Put the rows below into a Markdown table with two columns, No. and Line, numbering each line and leaving out blank ones.

* * * *

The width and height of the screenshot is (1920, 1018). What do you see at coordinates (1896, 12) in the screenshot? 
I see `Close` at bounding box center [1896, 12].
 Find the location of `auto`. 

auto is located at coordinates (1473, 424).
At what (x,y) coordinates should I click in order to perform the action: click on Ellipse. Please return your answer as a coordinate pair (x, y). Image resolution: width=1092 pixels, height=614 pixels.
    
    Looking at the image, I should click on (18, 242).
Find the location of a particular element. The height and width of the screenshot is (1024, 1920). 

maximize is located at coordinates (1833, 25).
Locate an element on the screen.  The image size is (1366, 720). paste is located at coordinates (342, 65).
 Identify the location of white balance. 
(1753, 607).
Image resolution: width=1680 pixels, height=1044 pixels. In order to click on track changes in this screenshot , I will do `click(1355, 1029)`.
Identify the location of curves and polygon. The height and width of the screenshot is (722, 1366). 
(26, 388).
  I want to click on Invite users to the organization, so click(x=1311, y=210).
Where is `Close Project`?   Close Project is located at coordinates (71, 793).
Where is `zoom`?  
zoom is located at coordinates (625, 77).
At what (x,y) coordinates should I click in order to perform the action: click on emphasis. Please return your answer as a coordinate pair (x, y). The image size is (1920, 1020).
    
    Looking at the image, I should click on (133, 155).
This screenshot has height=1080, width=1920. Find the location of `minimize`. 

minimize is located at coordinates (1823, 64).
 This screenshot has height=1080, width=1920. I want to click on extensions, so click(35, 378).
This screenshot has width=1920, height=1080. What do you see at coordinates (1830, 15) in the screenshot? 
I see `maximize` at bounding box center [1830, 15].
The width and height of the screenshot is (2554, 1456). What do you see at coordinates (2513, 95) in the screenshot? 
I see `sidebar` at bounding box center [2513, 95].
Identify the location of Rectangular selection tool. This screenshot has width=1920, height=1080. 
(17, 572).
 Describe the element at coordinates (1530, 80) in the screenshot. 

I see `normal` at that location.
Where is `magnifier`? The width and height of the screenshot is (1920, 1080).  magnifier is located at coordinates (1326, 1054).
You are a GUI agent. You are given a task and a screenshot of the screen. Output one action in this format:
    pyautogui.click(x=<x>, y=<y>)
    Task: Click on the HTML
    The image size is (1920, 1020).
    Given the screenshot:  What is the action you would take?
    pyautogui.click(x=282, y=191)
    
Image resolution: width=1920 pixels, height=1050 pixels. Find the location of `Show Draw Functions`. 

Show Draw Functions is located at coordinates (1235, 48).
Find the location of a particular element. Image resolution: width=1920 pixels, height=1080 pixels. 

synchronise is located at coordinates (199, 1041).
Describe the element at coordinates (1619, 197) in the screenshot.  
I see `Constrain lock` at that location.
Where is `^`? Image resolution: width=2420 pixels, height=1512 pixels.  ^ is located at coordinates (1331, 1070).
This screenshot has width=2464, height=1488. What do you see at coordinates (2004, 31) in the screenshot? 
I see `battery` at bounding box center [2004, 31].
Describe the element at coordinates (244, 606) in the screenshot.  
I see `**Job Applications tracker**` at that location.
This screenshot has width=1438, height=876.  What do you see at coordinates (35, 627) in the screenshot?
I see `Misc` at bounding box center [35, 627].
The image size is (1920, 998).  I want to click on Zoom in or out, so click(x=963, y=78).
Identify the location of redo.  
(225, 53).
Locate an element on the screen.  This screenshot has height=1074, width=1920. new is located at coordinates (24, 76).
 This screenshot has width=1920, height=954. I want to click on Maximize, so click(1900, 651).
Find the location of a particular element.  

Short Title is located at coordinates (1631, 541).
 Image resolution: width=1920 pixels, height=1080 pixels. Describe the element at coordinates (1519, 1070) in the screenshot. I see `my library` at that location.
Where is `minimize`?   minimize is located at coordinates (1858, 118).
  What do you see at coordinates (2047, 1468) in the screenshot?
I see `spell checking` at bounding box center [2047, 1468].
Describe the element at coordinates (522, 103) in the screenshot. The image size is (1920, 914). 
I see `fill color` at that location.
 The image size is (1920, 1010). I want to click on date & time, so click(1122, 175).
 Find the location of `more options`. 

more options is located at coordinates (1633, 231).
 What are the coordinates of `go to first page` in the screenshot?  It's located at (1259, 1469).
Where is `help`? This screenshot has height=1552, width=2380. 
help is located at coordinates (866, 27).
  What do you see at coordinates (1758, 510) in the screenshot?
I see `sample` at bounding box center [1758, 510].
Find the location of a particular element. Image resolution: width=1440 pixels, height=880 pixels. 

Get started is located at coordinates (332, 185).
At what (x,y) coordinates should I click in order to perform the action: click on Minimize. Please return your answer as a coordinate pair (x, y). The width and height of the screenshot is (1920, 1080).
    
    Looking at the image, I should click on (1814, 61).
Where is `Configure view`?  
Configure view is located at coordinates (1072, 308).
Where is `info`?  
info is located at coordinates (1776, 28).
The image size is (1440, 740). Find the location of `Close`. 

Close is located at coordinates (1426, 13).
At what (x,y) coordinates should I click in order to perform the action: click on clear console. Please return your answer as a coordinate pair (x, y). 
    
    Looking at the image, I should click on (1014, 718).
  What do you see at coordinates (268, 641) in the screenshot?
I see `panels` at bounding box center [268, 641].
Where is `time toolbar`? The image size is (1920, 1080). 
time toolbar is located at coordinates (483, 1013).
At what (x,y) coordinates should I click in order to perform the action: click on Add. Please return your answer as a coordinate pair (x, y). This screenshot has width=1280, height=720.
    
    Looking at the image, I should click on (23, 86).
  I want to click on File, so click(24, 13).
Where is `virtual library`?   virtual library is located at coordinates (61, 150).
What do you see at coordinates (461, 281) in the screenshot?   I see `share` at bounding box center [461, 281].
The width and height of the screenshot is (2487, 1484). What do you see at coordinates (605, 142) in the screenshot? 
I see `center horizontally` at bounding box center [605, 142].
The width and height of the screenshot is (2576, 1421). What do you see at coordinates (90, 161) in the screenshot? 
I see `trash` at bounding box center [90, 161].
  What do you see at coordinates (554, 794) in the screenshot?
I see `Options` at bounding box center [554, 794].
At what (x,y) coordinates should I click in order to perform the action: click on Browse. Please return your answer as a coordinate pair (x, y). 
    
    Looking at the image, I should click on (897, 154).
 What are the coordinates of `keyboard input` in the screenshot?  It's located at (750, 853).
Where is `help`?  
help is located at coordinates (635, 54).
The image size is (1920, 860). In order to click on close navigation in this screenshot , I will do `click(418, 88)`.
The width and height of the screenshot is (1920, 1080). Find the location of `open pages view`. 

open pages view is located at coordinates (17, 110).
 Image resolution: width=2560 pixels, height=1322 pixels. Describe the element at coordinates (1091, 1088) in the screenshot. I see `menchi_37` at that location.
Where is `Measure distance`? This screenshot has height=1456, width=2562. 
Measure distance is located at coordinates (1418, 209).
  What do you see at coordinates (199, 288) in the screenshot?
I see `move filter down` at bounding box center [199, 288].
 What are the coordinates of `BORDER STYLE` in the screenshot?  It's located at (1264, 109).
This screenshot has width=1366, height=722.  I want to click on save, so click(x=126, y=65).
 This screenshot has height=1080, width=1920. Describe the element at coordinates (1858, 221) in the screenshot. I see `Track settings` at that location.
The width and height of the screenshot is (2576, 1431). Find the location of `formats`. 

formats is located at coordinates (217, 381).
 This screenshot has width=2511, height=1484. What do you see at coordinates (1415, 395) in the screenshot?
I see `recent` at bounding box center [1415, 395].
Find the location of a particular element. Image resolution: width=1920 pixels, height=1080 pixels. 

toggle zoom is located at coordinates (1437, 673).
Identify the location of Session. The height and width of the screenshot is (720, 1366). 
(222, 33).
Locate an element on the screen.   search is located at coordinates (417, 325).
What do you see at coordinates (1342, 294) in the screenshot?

* * * *

→ **RIGHT ANSWER**:
| No. | Line |
|---|---|
| 1 | The width and height of the screenshot is (1920, 1018). What do you see at coordinates (1896, 12) in the screenshot?  |
| 2 | I see `Close` at bounding box center [1896, 12]. |
| 3 |  Find the location of `auto`.  |
| 4 | auto is located at coordinates (1473, 424). |
| 5 | At what (x,y) coordinates should I click in order to perform the action: click on Ellipse. Please return your answer as a coordinate pair (x, y). Image resolution: width=1092 pixels, height=614 pixels. |
| 6 |     Looking at the image, I should click on (18, 242). |
| 7 | Find the location of a particular element. The height and width of the screenshot is (1024, 1920).  |
| 8 | maximize is located at coordinates (1833, 25). |
| 9 | Locate an element on the screen.  The image size is (1366, 720). paste is located at coordinates (342, 65). |
| 10 |  Identify the location of white balance.  |
| 11 | (1753, 607). |
| 12 | Image resolution: width=1680 pixels, height=1044 pixels. In order to click on track changes in this screenshot , I will do `click(1355, 1029)`. |
| 13 | Identify the location of curves and polygon. The height and width of the screenshot is (722, 1366).  |
| 14 | (26, 388). |
| 15 |   I want to click on Invite users to the organization, so click(x=1311, y=210). |
| 16 | Where is `Close Project`?   Close Project is located at coordinates (71, 793). |
| 17 | Where is `zoom`?   |
| 18 | zoom is located at coordinates (625, 77). |
| 19 | At what (x,y) coordinates should I click in order to perform the action: click on emphasis. Please return your answer as a coordinate pair (x, y). The image size is (1920, 1020). |
| 20 |     Looking at the image, I should click on (133, 155). |
| 21 | This screenshot has height=1080, width=1920. Find the location of `minimize`.  |
| 22 | minimize is located at coordinates (1823, 64). |
| 23 |  This screenshot has height=1080, width=1920. I want to click on extensions, so click(35, 378). |
| 24 | This screenshot has width=1920, height=1080. What do you see at coordinates (1830, 15) in the screenshot?  |
| 25 | I see `maximize` at bounding box center [1830, 15]. |
| 26 | The width and height of the screenshot is (2554, 1456). What do you see at coordinates (2513, 95) in the screenshot?  |
| 27 | I see `sidebar` at bounding box center [2513, 95]. |
| 28 | Identify the location of Rectangular selection tool. This screenshot has width=1920, height=1080.  |
| 29 | (17, 572). |
| 30 |  Describe the element at coordinates (1530, 80) in the screenshot.  |
| 31 | I see `normal` at that location. |
| 32 | Where is `magnifier`? The width and height of the screenshot is (1920, 1080).  magnifier is located at coordinates (1326, 1054). |
| 33 | You are a GUI agent. You are given a task and a screenshot of the screen. Output one action in this format: |
| 34 |     pyautogui.click(x=<x>, y=<y>) |
| 35 |     Task: Click on the HTML |
| 36 |     The image size is (1920, 1020). |
| 37 |     Given the screenshot:  What is the action you would take? |
| 38 |     pyautogui.click(x=282, y=191) |
| 39 | Image resolution: width=1920 pixels, height=1050 pixels. Find the location of `Show Draw Functions`.  |
| 40 | Show Draw Functions is located at coordinates (1235, 48). |
| 41 | Find the location of a particular element. Image resolution: width=1920 pixels, height=1080 pixels.  |
| 42 | synchronise is located at coordinates (199, 1041). |
| 43 | Describe the element at coordinates (1619, 197) in the screenshot.   |
| 44 | I see `Constrain lock` at that location. |
| 45 | Where is `^`? Image resolution: width=2420 pixels, height=1512 pixels.  ^ is located at coordinates (1331, 1070). |
| 46 | This screenshot has width=2464, height=1488. What do you see at coordinates (2004, 31) in the screenshot?  |
| 47 | I see `battery` at bounding box center [2004, 31]. |
| 48 | Describe the element at coordinates (244, 606) in the screenshot.   |
| 49 | I see `**Job Applications tracker**` at that location. |
| 50 | This screenshot has width=1438, height=876.  What do you see at coordinates (35, 627) in the screenshot? |
| 51 | I see `Misc` at bounding box center [35, 627]. |
| 52 | The image size is (1920, 998).  I want to click on Zoom in or out, so click(x=963, y=78). |
| 53 | Identify the location of redo.   |
| 54 | (225, 53). |
| 55 | Locate an element on the screen.  This screenshot has height=1074, width=1920. new is located at coordinates (24, 76). |
| 56 |  This screenshot has width=1920, height=954. I want to click on Maximize, so click(1900, 651). |
| 57 | Find the location of a particular element.   |
| 58 | Short Title is located at coordinates (1631, 541). |
| 59 |  Image resolution: width=1920 pixels, height=1080 pixels. Describe the element at coordinates (1519, 1070) in the screenshot. I see `my library` at that location. |
| 60 | Where is `minimize`?   minimize is located at coordinates (1858, 118). |
| 61 |   What do you see at coordinates (2047, 1468) in the screenshot? |
| 62 | I see `spell checking` at bounding box center [2047, 1468]. |
| 63 | Describe the element at coordinates (522, 103) in the screenshot. The image size is (1920, 914).  |
| 64 | I see `fill color` at that location. |
| 65 |  The image size is (1920, 1010). I want to click on date & time, so click(1122, 175). |
| 66 |  Find the location of `more options`.  |
| 67 | more options is located at coordinates (1633, 231). |
| 68 |  What are the coordinates of `go to first page` in the screenshot?  It's located at (1259, 1469). |
| 69 | Where is `help`? This screenshot has height=1552, width=2380.  |
| 70 | help is located at coordinates (866, 27). |
| 71 |   What do you see at coordinates (1758, 510) in the screenshot? |
| 72 | I see `sample` at bounding box center [1758, 510]. |
| 73 | Find the location of a particular element. Image resolution: width=1440 pixels, height=880 pixels.  |
| 74 | Get started is located at coordinates (332, 185). |
| 75 | At what (x,y) coordinates should I click in order to perform the action: click on Minimize. Please return your answer as a coordinate pair (x, y). The width and height of the screenshot is (1920, 1080). |
| 76 |     Looking at the image, I should click on (1814, 61). |
| 77 | Where is `Configure view`?   |
| 78 | Configure view is located at coordinates (1072, 308). |
| 79 | Where is `info`?   |
| 80 | info is located at coordinates (1776, 28). |
| 81 | The image size is (1440, 740). Find the location of `Close`.  |
| 82 | Close is located at coordinates (1426, 13). |
| 83 | At what (x,y) coordinates should I click in order to perform the action: click on clear console. Please return your answer as a coordinate pair (x, y).  |
| 84 |     Looking at the image, I should click on (1014, 718). |
| 85 |   What do you see at coordinates (268, 641) in the screenshot? |
| 86 | I see `panels` at bounding box center [268, 641]. |
| 87 | Where is `time toolbar`? The image size is (1920, 1080).  |
| 88 | time toolbar is located at coordinates (483, 1013). |
| 89 | At what (x,y) coordinates should I click in order to perform the action: click on Add. Please return your answer as a coordinate pair (x, y). This screenshot has width=1280, height=720. |
| 90 |     Looking at the image, I should click on (23, 86). |
| 91 |   I want to click on File, so click(24, 13). |
| 92 | Where is `virtual library`?   virtual library is located at coordinates (61, 150). |
| 93 | What do you see at coordinates (461, 281) in the screenshot?   I see `share` at bounding box center [461, 281]. |
| 94 | The width and height of the screenshot is (2487, 1484). What do you see at coordinates (605, 142) in the screenshot?  |
| 95 | I see `center horizontally` at bounding box center [605, 142]. |
| 96 | The width and height of the screenshot is (2576, 1421). What do you see at coordinates (90, 161) in the screenshot?  |
| 97 | I see `trash` at bounding box center [90, 161]. |
| 98 |   What do you see at coordinates (554, 794) in the screenshot? |
| 99 | I see `Options` at bounding box center [554, 794]. |
| 100 | At what (x,y) coordinates should I click in order to perform the action: click on Browse. Please return your answer as a coordinate pair (x, y).  |
| 101 |     Looking at the image, I should click on (897, 154). |
| 102 |  What are the coordinates of `keyboard input` in the screenshot?  It's located at (750, 853). |
| 103 | Where is `help`?   |
| 104 | help is located at coordinates (635, 54). |
| 105 | The image size is (1920, 860). In order to click on close navigation in this screenshot , I will do `click(418, 88)`. |
| 106 | The width and height of the screenshot is (1920, 1080). Find the location of `open pages view`.  |
| 107 | open pages view is located at coordinates (17, 110). |
| 108 |  Image resolution: width=2560 pixels, height=1322 pixels. Describe the element at coordinates (1091, 1088) in the screenshot. I see `menchi_37` at that location. |
| 109 | Where is `Measure distance`? This screenshot has height=1456, width=2562.  |
| 110 | Measure distance is located at coordinates (1418, 209). |
| 111 |   What do you see at coordinates (199, 288) in the screenshot? |
| 112 | I see `move filter down` at bounding box center [199, 288]. |
| 113 |  What are the coordinates of `BORDER STYLE` in the screenshot?  It's located at (1264, 109). |
| 114 | This screenshot has width=1366, height=722.  I want to click on save, so click(x=126, y=65). |
| 115 |  This screenshot has height=1080, width=1920. Describe the element at coordinates (1858, 221) in the screenshot. I see `Track settings` at that location. |
| 116 | The width and height of the screenshot is (2576, 1431). Find the location of `formats`.  |
| 117 | formats is located at coordinates (217, 381). |
| 118 |  This screenshot has width=2511, height=1484. What do you see at coordinates (1415, 395) in the screenshot? |
| 119 | I see `recent` at bounding box center [1415, 395]. |
| 120 | Find the location of a particular element. Image resolution: width=1920 pixels, height=1080 pixels.  |
| 121 | toggle zoom is located at coordinates (1437, 673). |
| 122 | Identify the location of Session. The height and width of the screenshot is (720, 1366).  |
| 123 | (222, 33). |
| 124 | Locate an element on the screen.   search is located at coordinates (417, 325). |
| 125 | What do you see at coordinates (1342, 294) in the screenshot? |